## WHAT TO WORK ON
Under this line are the records; write out word for word the part that begins at the line containing "Type tool icon" and ends at the line containing "Open table settings gear icon in header", and no more.

═════ DATA FOR THE TASK ═════

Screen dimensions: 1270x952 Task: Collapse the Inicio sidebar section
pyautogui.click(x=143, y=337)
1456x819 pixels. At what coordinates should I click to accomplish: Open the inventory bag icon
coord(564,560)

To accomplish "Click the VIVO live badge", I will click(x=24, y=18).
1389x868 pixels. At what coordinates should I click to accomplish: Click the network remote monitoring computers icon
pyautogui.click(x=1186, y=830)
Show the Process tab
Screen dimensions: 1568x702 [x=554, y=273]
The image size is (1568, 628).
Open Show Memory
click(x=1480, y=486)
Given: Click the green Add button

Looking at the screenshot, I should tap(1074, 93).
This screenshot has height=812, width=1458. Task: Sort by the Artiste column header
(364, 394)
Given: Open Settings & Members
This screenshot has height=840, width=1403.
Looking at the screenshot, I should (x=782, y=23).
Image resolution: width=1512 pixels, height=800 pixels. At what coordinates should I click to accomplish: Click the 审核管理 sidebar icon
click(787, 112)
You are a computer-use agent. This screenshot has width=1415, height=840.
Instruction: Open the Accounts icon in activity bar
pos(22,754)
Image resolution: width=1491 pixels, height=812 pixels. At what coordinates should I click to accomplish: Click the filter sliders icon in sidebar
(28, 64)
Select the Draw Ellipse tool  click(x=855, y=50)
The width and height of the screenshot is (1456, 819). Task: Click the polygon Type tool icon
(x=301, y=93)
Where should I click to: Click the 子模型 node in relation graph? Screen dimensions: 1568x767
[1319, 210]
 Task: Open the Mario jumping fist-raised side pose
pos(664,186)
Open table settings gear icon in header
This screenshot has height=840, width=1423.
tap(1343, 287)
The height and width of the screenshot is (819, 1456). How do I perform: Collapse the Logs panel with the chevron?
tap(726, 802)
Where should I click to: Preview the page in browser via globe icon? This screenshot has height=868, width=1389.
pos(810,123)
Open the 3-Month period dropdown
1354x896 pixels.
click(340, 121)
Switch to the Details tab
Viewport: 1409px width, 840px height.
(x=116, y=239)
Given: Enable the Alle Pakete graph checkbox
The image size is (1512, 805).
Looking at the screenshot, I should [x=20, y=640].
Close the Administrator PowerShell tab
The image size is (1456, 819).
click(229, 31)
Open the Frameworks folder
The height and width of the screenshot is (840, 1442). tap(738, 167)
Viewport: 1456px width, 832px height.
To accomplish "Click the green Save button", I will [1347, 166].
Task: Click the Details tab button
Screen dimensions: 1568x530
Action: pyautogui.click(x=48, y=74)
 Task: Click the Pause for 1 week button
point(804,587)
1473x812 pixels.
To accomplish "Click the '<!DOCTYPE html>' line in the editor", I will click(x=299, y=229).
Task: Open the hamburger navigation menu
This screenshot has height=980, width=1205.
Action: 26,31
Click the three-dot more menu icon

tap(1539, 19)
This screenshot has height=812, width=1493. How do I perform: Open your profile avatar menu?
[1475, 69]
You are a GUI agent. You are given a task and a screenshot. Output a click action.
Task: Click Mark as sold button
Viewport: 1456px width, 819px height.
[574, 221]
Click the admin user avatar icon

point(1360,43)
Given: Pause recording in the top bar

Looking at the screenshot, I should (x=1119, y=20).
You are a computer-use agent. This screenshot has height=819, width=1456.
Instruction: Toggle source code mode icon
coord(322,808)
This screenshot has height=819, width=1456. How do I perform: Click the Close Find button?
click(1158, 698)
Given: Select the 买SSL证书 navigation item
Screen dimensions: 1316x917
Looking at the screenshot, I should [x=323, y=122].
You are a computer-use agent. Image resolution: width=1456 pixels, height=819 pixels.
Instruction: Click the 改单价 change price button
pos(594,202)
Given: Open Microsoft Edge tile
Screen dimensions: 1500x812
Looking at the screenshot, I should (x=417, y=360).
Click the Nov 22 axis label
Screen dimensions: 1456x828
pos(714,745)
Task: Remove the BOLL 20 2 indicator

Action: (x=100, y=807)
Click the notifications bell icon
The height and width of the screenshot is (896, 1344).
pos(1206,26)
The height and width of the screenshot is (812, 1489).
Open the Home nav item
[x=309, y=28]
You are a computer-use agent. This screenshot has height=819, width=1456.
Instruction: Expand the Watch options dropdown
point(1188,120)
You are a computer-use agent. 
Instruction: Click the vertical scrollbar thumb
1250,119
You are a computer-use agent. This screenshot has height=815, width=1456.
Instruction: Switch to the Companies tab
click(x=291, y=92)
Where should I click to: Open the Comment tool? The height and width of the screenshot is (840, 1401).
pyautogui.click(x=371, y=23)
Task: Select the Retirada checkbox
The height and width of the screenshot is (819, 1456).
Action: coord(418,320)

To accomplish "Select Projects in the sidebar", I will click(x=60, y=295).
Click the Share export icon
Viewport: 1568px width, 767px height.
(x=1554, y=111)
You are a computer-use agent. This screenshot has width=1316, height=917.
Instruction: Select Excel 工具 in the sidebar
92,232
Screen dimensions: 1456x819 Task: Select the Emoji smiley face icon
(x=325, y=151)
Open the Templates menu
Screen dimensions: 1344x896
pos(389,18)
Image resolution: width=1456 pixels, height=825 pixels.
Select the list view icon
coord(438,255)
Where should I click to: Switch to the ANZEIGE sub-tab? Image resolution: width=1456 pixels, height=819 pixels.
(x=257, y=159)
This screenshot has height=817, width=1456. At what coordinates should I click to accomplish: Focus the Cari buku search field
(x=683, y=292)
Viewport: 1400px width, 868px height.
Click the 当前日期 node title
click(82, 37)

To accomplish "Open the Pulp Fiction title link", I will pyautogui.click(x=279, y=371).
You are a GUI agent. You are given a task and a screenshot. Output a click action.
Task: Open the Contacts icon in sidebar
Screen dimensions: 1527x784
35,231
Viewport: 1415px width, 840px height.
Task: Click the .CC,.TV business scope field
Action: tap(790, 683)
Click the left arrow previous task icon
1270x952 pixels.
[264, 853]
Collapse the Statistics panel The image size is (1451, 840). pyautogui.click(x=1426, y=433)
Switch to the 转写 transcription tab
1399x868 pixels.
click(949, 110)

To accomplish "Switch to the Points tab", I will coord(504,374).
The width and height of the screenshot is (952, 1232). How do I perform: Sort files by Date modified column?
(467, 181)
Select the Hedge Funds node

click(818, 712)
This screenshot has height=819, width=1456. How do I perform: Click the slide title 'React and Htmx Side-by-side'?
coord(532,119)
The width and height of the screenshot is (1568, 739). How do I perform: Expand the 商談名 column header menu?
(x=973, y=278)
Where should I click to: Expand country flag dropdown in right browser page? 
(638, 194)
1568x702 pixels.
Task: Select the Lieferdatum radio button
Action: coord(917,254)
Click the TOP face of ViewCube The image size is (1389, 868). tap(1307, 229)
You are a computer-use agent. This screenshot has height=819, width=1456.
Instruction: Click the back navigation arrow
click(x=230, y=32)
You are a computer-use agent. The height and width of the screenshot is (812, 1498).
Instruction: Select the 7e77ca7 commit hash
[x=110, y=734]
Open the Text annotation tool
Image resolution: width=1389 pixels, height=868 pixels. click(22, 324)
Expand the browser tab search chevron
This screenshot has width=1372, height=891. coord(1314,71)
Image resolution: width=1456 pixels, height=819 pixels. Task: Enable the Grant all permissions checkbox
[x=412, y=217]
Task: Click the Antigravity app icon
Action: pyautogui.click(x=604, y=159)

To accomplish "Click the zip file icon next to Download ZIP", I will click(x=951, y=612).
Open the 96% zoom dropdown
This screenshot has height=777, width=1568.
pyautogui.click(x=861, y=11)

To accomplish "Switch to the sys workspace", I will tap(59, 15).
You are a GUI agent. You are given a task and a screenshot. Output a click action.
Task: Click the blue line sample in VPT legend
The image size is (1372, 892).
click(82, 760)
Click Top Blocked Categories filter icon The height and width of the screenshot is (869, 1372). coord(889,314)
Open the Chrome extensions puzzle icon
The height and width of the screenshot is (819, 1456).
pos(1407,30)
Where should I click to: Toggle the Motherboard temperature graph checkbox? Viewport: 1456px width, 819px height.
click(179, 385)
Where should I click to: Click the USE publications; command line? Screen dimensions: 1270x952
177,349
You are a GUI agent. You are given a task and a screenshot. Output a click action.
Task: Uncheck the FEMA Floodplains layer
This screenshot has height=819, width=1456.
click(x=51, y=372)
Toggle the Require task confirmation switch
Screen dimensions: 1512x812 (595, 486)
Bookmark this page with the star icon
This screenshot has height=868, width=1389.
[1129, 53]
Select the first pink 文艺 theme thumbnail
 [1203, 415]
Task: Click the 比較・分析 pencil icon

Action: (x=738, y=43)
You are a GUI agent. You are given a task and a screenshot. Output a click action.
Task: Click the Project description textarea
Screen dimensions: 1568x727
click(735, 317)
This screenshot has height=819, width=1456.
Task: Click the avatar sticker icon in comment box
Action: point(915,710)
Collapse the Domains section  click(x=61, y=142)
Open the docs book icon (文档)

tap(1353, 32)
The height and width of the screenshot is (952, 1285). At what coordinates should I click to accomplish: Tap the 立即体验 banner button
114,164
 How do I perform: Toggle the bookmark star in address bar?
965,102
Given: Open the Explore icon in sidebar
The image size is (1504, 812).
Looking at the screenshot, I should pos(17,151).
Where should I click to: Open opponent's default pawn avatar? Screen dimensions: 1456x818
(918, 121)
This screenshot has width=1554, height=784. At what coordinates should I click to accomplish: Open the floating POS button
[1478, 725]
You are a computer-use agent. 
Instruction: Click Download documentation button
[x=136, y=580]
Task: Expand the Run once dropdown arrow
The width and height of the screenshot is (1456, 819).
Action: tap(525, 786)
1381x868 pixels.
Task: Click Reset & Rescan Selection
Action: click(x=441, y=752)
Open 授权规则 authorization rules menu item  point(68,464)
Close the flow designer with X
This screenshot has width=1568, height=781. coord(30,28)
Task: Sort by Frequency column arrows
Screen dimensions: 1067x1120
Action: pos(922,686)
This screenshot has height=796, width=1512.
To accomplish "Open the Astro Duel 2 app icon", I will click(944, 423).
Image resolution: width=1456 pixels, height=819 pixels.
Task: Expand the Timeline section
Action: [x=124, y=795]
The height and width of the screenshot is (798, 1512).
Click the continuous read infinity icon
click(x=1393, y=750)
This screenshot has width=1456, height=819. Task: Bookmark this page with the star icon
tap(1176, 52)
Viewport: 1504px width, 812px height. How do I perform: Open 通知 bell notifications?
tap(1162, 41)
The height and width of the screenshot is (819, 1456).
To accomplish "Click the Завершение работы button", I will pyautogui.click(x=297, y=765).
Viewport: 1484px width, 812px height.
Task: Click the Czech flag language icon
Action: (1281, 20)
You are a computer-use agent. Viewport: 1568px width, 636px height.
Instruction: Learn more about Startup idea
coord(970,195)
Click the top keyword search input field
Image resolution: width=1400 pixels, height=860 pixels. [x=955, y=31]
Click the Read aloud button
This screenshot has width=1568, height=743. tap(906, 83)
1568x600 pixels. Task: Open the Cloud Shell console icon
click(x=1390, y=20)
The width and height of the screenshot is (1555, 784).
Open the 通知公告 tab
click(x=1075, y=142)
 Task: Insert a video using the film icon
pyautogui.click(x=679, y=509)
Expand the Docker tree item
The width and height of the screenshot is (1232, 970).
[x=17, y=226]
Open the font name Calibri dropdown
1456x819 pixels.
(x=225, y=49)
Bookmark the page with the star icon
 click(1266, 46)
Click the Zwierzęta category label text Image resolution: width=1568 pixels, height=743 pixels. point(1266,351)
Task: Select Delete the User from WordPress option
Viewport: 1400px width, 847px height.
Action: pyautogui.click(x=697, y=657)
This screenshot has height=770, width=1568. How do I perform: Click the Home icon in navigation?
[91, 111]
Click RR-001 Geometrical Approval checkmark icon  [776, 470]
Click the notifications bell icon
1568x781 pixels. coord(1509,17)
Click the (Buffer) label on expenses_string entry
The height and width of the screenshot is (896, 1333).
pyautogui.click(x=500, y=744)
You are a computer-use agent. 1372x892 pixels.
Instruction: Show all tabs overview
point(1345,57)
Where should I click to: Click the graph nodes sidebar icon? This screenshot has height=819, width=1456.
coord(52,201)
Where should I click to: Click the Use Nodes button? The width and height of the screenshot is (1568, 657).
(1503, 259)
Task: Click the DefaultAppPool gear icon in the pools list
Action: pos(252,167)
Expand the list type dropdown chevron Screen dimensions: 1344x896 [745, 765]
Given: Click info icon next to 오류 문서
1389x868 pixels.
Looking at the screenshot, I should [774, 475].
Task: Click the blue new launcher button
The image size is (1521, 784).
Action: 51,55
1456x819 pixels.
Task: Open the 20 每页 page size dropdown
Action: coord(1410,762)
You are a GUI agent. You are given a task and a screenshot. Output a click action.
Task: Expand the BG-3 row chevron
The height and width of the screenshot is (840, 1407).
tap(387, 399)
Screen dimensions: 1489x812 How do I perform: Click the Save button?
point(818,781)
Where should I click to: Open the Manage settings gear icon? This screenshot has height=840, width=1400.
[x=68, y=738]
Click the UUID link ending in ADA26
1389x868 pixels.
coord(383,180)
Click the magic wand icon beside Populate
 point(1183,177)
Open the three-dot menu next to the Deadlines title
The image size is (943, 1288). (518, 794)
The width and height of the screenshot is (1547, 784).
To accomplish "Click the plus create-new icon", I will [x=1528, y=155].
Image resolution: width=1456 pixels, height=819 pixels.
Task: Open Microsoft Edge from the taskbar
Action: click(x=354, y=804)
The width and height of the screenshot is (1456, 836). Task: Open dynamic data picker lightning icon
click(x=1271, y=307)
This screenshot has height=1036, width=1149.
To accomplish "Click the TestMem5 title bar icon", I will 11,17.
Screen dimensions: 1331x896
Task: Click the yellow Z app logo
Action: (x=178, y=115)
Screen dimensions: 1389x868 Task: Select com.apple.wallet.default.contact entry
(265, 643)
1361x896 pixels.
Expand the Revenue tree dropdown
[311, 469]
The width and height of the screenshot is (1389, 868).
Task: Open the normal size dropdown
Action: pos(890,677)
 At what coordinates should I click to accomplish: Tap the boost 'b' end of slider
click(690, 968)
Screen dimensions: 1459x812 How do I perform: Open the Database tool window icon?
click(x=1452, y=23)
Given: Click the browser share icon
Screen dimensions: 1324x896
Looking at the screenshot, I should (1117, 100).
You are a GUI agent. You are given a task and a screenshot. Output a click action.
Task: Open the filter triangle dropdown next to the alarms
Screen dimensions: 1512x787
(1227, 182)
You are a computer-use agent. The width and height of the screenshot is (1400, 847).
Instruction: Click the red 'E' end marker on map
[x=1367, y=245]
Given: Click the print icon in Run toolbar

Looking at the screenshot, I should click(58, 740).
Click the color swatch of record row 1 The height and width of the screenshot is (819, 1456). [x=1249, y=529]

═════

## WRITTEN REPLY
The width and height of the screenshot is (1456, 819). Task: Click the polygon Type tool icon
(x=301, y=93)
Where should I click to: Click the 子模型 node in relation graph? Screen dimensions: 1568x767
[1319, 210]
 Task: Open the Mario jumping fist-raised side pose
pos(664,186)
Open table settings gear icon in header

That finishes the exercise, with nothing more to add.